Descriptive Statistics Flashcards
What is a histogram?
A diagram with rectangles whose area is proportional to the frequency of a variable and whos consist of bins (x-axis) and its y-axis is the frequency (number of observations).
What are descriptive statistics?
A visual descriptor of a data set.
What are inferential statistics?
Using your data to infer something about the general population
Making predictions about a broader set of people, situations or events
What is the R command for histograms?
hist()
What is the mean?
The average of the results of the data.
How do you calculate the mean?
Add up each of the data points and divide by the number of data points total (N)
What is the median?
The middle observation
What is the mode?
The most frequently observed value in the data
What are the measures of central tendency?
Mean
Median
Mode
What are the measures of spread?
Range
Interquartile Range
Standard Deviation
What is the range?
The full range of values in the data set.
(0%-100%)
How do you calculate the range?
Maximum - Minimum
What is the interquartile range?
The middle half of the data set
(25%-75%)
What is the standard deviation?
How far each point is from the centre of mass.

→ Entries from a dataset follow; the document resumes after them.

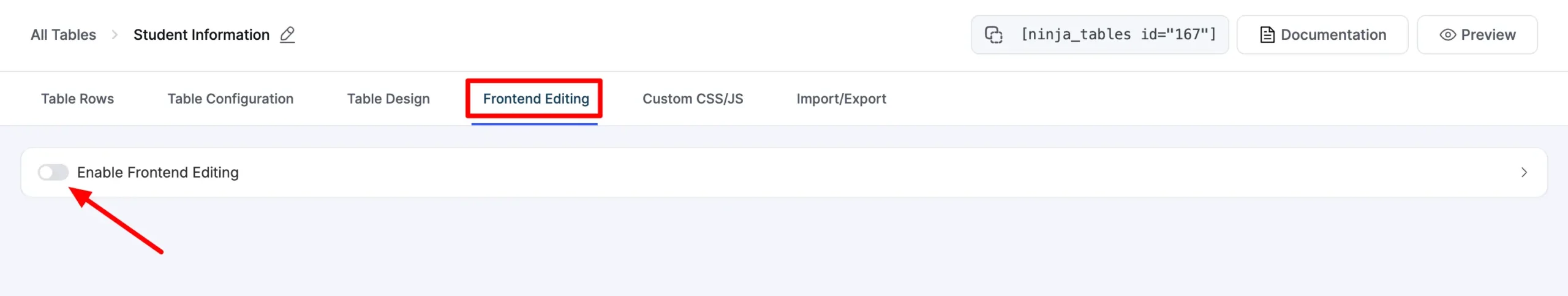Click the Preview button label
This screenshot has width=1568, height=296.
pyautogui.click(x=1488, y=35)
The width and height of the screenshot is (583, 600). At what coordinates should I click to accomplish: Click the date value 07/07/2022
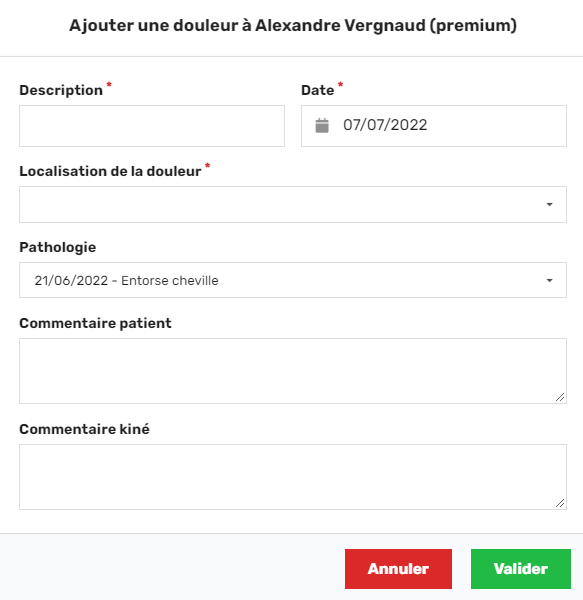385,125
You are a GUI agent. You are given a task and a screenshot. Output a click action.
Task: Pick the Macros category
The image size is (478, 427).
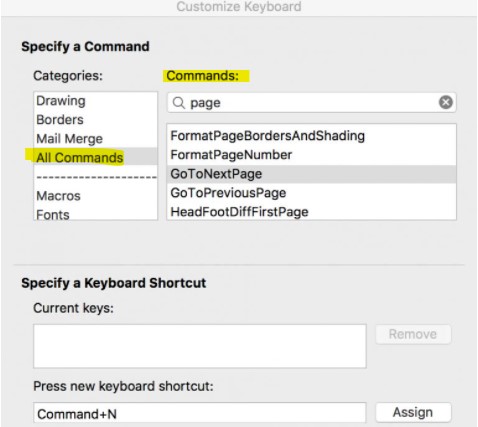pyautogui.click(x=95, y=196)
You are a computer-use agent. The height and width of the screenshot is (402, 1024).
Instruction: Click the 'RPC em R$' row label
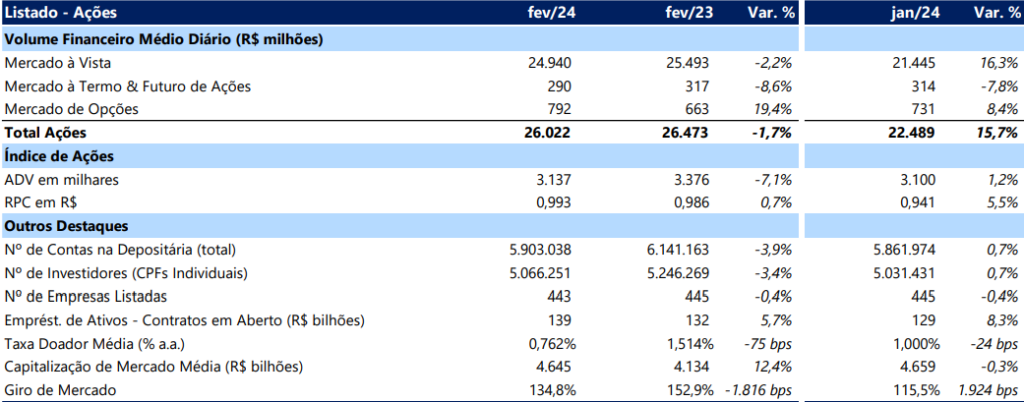(x=40, y=202)
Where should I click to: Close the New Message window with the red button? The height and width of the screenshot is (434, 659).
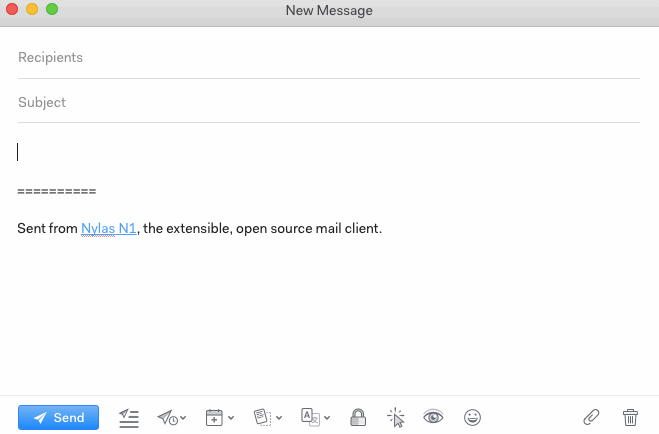click(x=13, y=10)
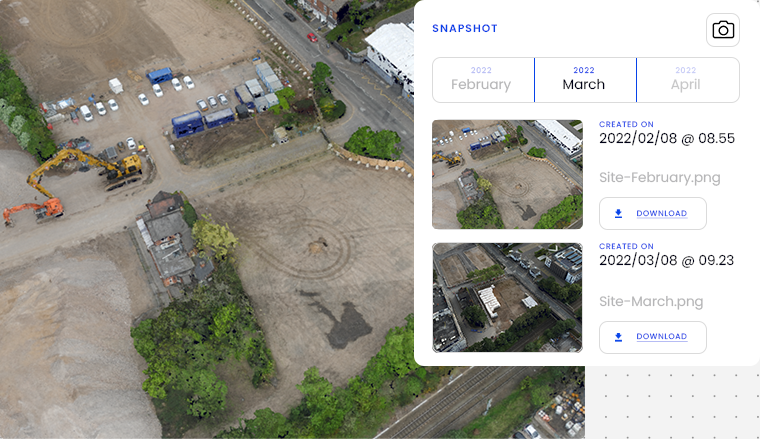Click the orange excavator on the map
This screenshot has height=439, width=760.
pyautogui.click(x=35, y=211)
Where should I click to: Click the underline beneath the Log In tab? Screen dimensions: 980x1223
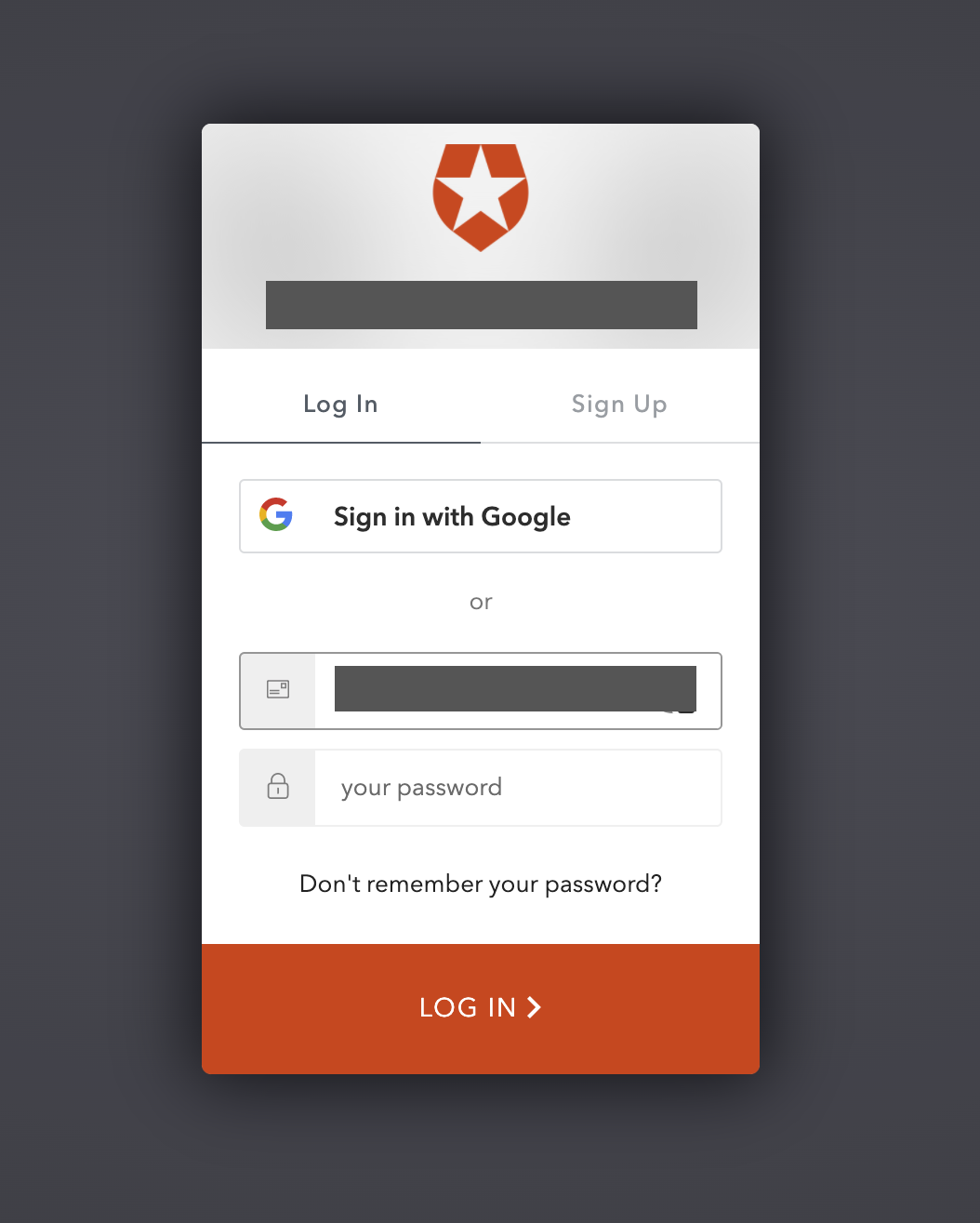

If your data is normal, what percentage of the population is within 1 standard deviation of the mean?
68%
If your data is normal, what percentage of the population is within 2 standard deviations of the mean?
95%
If your data is normal, what percentage of the population is within 3 standard deviations of the mean?
99%
What is the R command for calculating standard deviations?
sd()
The symbol s refers to?
The standard deviation of a sample
The letter σ represents?
The standard deviation of a population.
What is the formula for standard deviations?
The square root of the variance.
What is variance?
The average of the squared differences from the Mean.
What are the four steps for calculating the variance?
- Work out the Mean (average)
- For each number: subtract the Mean and square the result (the squared difference - to avoid negatives and positives cancelling each other out)
- Calculate the average of those squared differences
- Divide the average of the squared differences by N for population data or N-1 for sample data
What is the difference between calculating variance when using population data or sample data?
Population data = divide by N when calculating Variance
Sample data = divide by N-1 when calculating variance
Why can SD’s help determine clinical significance?
Tell us what is normal or abnormal.
What descriptive statistics should you use to describe nominal scale variables?
Frequency Tables
What are frequency tables?
A table consisting of the number of times you see each observation.
When do you use ‘cross tabulation’?
When you want to look at nominal variable relationships.
(e.g. males with brown eyes, females with green eyes etc.)